June 11, 2004

State Funeral for Reagan Brings a Soaring Farewell: "Ronald Reagan belongs to the ages now. But we preferred it when he belonged to us," President Bush told mourners. (TODD S. PURDUM, 6/12/04, NY Times)

In a country without an official creed, the service in the Episcopal cathedral was filled with symbols, unblushing and inclusive in its religiosity. At Mrs. Reagan's request, the Irish tenor Ronan Tynan sang both Schubert's "Ave Maria" and "Amazing Grace." Jewish, Greek Orthodox and Muslim clerics participated, and Cardinal Theodore E. McCarrick, the Roman Catholic archbishop of Washington, read from the Sermon on the Mount in the Gospel of Matthew: "You are the light of the world. A city built on a hill cannot be hid."

Former Senator John C. Danforth of Missouri, an ordained Episcopal priest chosen by Mrs. Reagan to conduct the service after illness sidelined the Rev. Billy Graham, said in his homily: "If ever we have known a child of light, it was Ronald Reagan. He was aglow with it. He had no dark side, no scary hidden agenda. What you saw was what you got, and what you saw was that sure sign of inner light, the twinkle in the eye."


-For a Frail Mrs. Reagan, a Week of Great Resolve: This past week has been a testimony to Nancy Reagan's endurance and to the attention she always paid to the details of her husband's life. (ADAM NAGOURNEY and BERNARD WEINRAUB, 6/12/04, NY Times)
For Mrs. Reagan, it was an exhausting and emotional test of endurance, all the more so for an 82-year-old woman who, as friends noted, for 10 years has barely been able to step out for lunch as she cared for her ailing husband. It ended at dusk in California as she wept softly over her husband's coffin with her children at her side. It was also the climax of a meticulously planned week of pageantry and tribute that Mrs. Reagan was, characteristically, intimately involved in arranging, right down to the selection of the tenor who sang "Ave Maria" at the cathedral on this rainy morning.

Mrs. Reagan's friends said she was, to no small extent, shielded from the emotion of her loss as she watched, with evident pride and sorrow, as every motorcade, eulogy, and snap of a salute that made up a memorial unlike any Washington had seen in 50 years unfolded almost precisely as planned.
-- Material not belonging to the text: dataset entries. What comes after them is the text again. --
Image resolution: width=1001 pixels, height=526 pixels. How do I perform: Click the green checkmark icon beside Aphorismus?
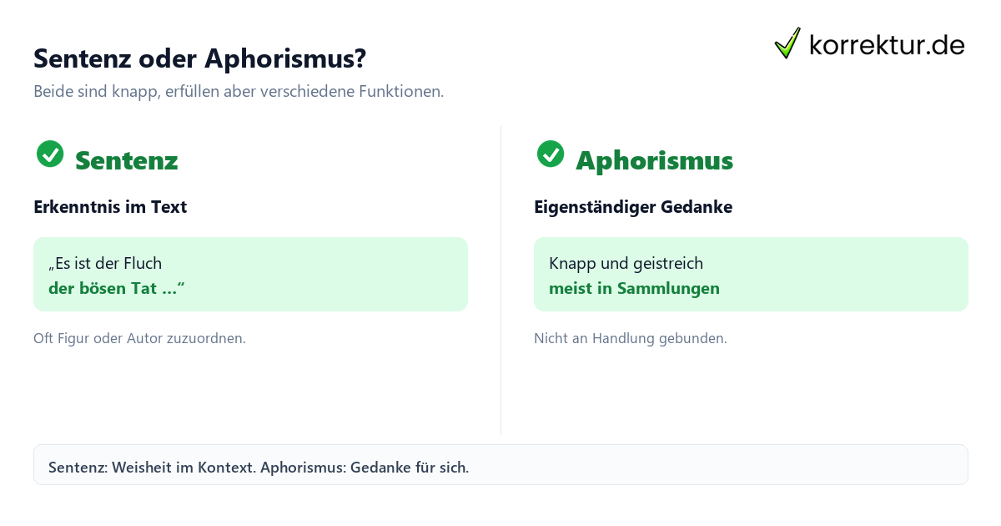(551, 154)
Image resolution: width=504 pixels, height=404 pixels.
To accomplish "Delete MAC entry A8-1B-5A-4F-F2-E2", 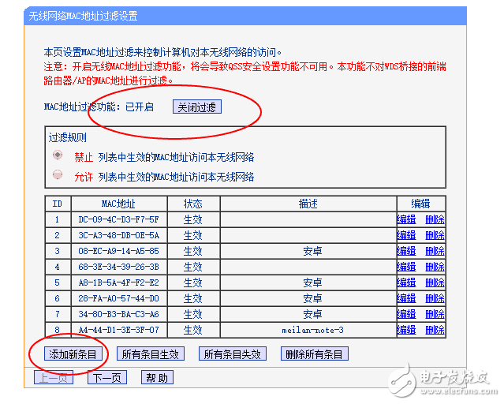I will [435, 282].
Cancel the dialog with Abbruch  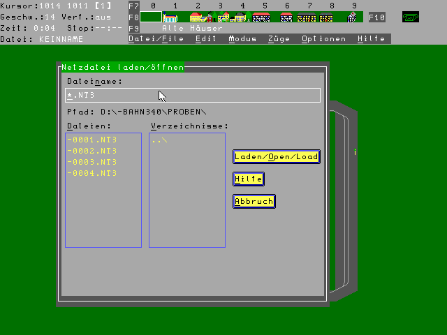coord(254,201)
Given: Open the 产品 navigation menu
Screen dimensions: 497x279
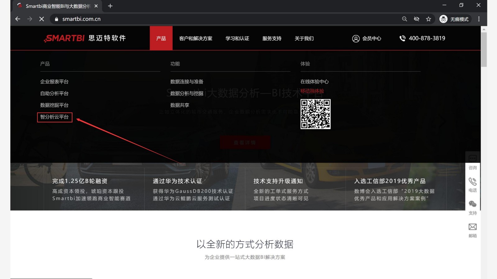Looking at the screenshot, I should (x=161, y=38).
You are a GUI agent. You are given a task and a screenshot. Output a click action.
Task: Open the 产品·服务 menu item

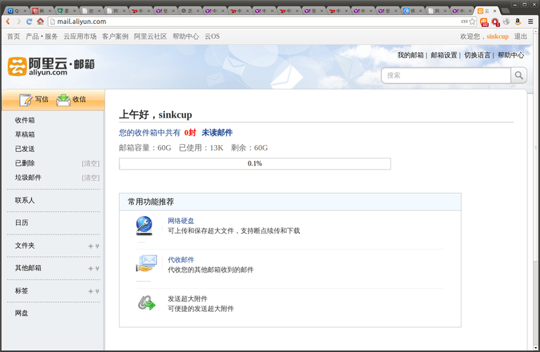(42, 37)
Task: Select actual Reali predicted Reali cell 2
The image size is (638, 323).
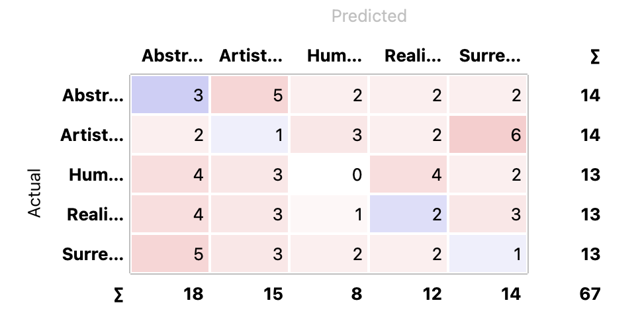Action: click(x=408, y=214)
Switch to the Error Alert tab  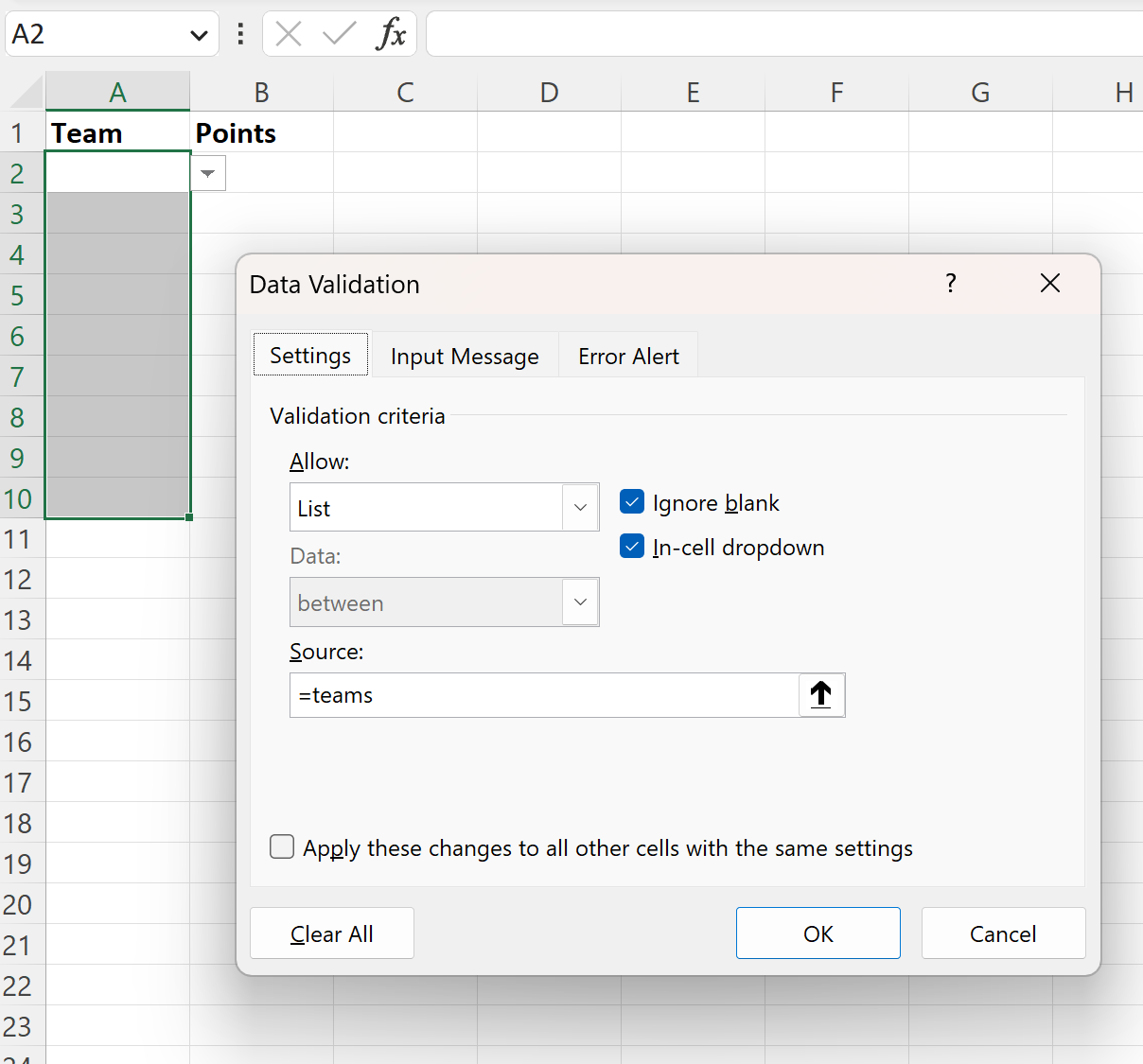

"She looks a little frail," said Betsy Bloomingdale, a close friend of Mrs. Reagan, speaking from her home in California as she prepared to attend the burial there Friday night. "But she is very strong inside. She is. She has the strength. She is doing her last thing for Ronnie. And she is going to get it right."

Mrs. Reagan's friends were not alone in talking of her composure and resolve this week, on display from the intimate first service at the Ronald Reagan Presidential Library on Monday, where the former first lady brushed the coffin with her cheek, through a state funeral that drew every living president and leaders from around the globe. But they said it, like everything else involving the former first lady this week, was testimony to Mrs. Reagan's fastidiousness and the attention she had always paid to the details of her husband's life.

There were, as she intended, no surprises here.

"She was determined to get through this," said another friend of the family's, who asked not to be identified. "It's the role she's been given to play. It's her last thing for him."

Posted by Orrin Judd at June 11, 2004 10:40 PM
Comments

"Amazing Grace" should almost always be sung a cappella,with modesty and reverence.No orchestra,no soaring high notes from the singer,it ruins the simple beauty of the song.